— Как тебе известно, здесь приведена полностью вся история о боге Солнца, из которого инки сделали живую статую. Не знаю, кто был этот юноша, но совершенно ясно, что он принадлежал к другому племени. Здесь сказано, что у него были светлые волосы цвета золота и синие глаза, как небо, с которого он сошел…
— Как у тебя, — с нежностью вставила Лили.
— Мне никогда не хотелось быть богом, Лили. Я всего лишь человек. Помни об этом. Я наделал кучу ошибок. Постарайся любить меня, несмотря на это. Ладно?
— Ладно, — улыбнулась она.
Зейн вернулся к переводу.
— Бедняга! Они привязали его к стеле, как жертвенное животное. Видимо, они кормили его, раз он прожил так долго. Он все время смотрел на небо, и днем и ночью. Говорил им, что его заберут отсюда…
— Никогда не задумывалась над этой фразой. Странно. Почему здесь не сказано «убегу»? Как ты думаешь?
Зейн пожал плечами.
— Не знаю. Возможно, такие детали ускользают при переводе. К тому же оригиналу больше тысячи лет. В любом случае мы знаем, что юноша продолжал молиться и ждать. На рассвете он молился утренней звезде — должно быть, Венере. Такое предположение не лишено смысла, поскольку инки поклонялись Луне и Венере. Но дальше сказано, что весь день его глаза были устремлены на юго-запад. А однажды, когда жители пришли утром, чтобы поклониться ему, оказалось, что он исчез.
— И как ты думаешь, куда он мог деваться?

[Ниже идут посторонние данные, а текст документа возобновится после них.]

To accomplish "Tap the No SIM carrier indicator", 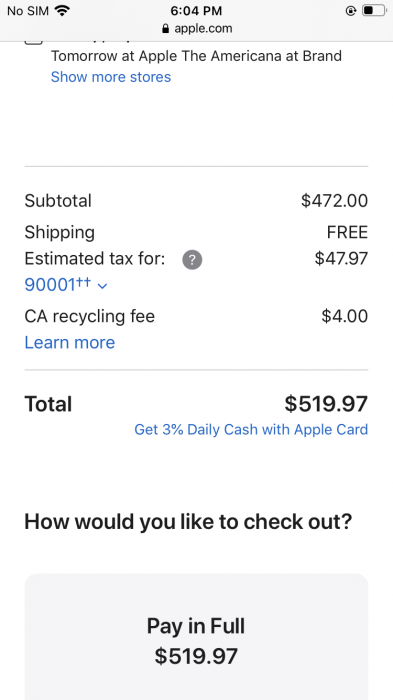I will point(28,10).
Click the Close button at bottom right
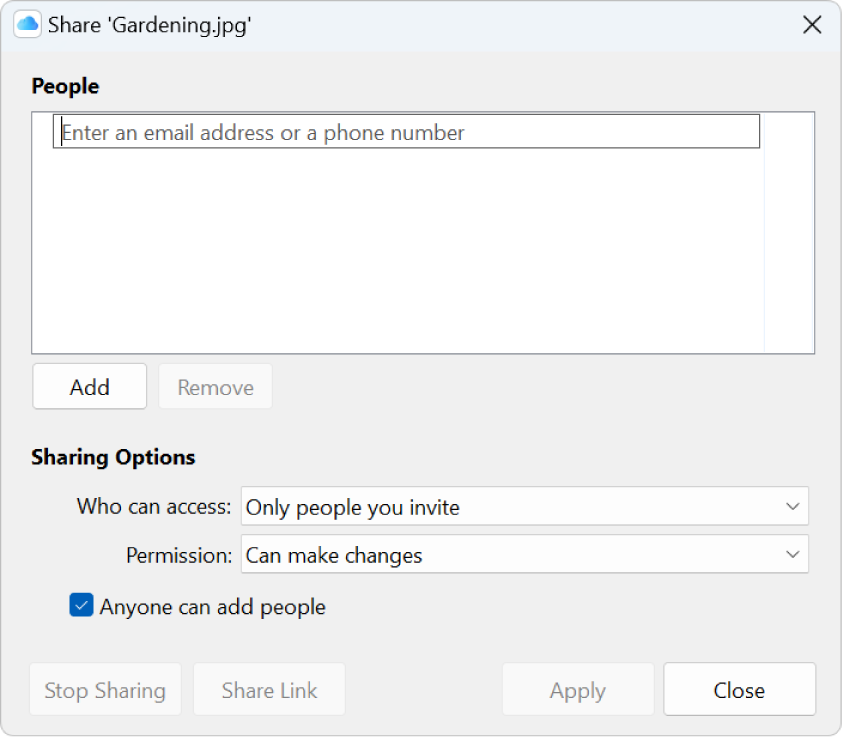The width and height of the screenshot is (844, 738). 739,689
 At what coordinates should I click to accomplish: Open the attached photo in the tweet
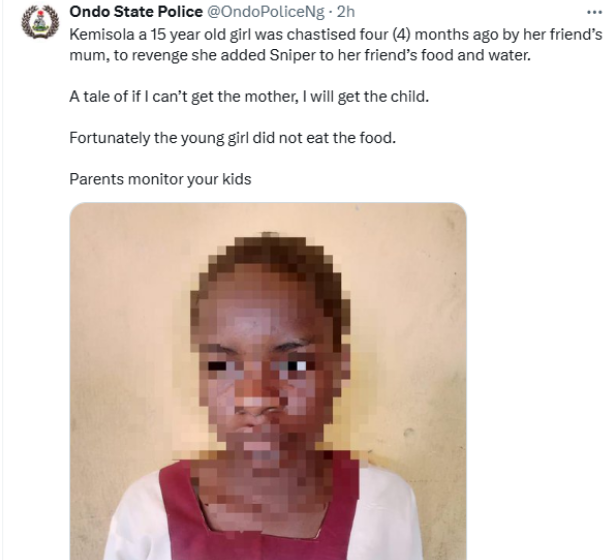[268, 380]
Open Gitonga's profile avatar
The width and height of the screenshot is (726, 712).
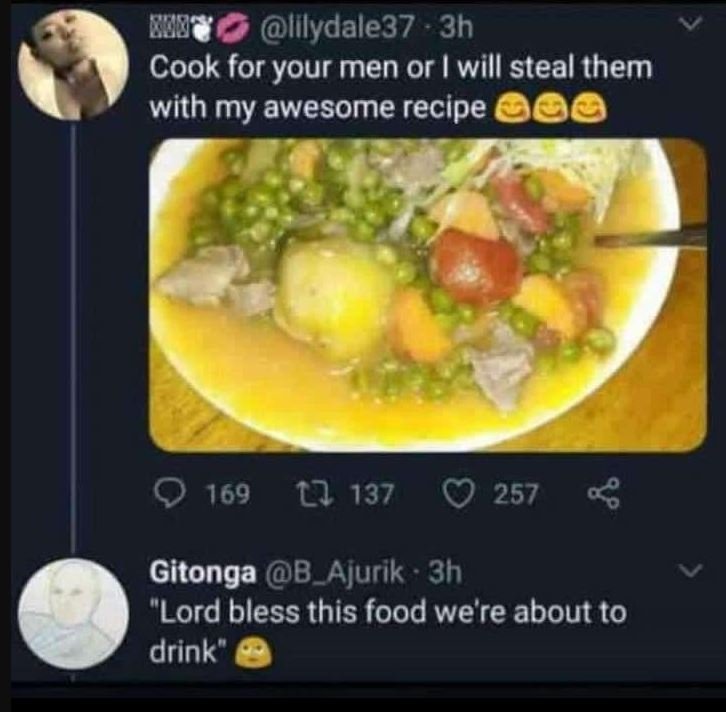[x=74, y=613]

— Ну-у, — произнес Зейн, лукаво улыбаясь, — могу поспорить, что он приглянулся какой-нибудь красотке, она перепилила цепи, и оба сбежали в горы.
Лили рассмеялась:
— С таким концом из легенды вышла бы чудная романтическая сказка.
Зейн еще раз перечитал текст. Лили заметила, как он нахмурился, дочитав до конца.
— Зейн, ну что?
— Тут что-то есть, хотя я никак не могу сообразить, что именно. Но я просто носом чую.
Они услышали, как Адриано, Давид и Мерино устраиваются на ночь в своих гамаках.
— Не думаю, что ночью нам удастся что-нибудь сообразить. Утро вечера мудренее. Что скажешь?
Кивнув, Лили зевнула и подложила руки под голову.
— Да, денек выдался не из легких.
Зейн помог ей забраться в гамак, наклонился и поцеловал ее на сон грядущий.
— Ты даже не представляешь, как мне хочется заняться с тобой любовью, Лили Митчелл. — Он погладил ее по щеке. — Меня бы хватило на целую ночь, хоть я и устал.
Лили лукаво улыбнулась:
— Какой ужас! Что же будет, когда ты как следует отдохнешь?
— Погоди, увидишь!
— Все слова, слова… — пробормотала она, чувствуя, как глаза у нее слипаются, несмотря на то что ей хотелось еще послушать его болтовню.
— Спокойной ночи, любимая, — сказал Зейн.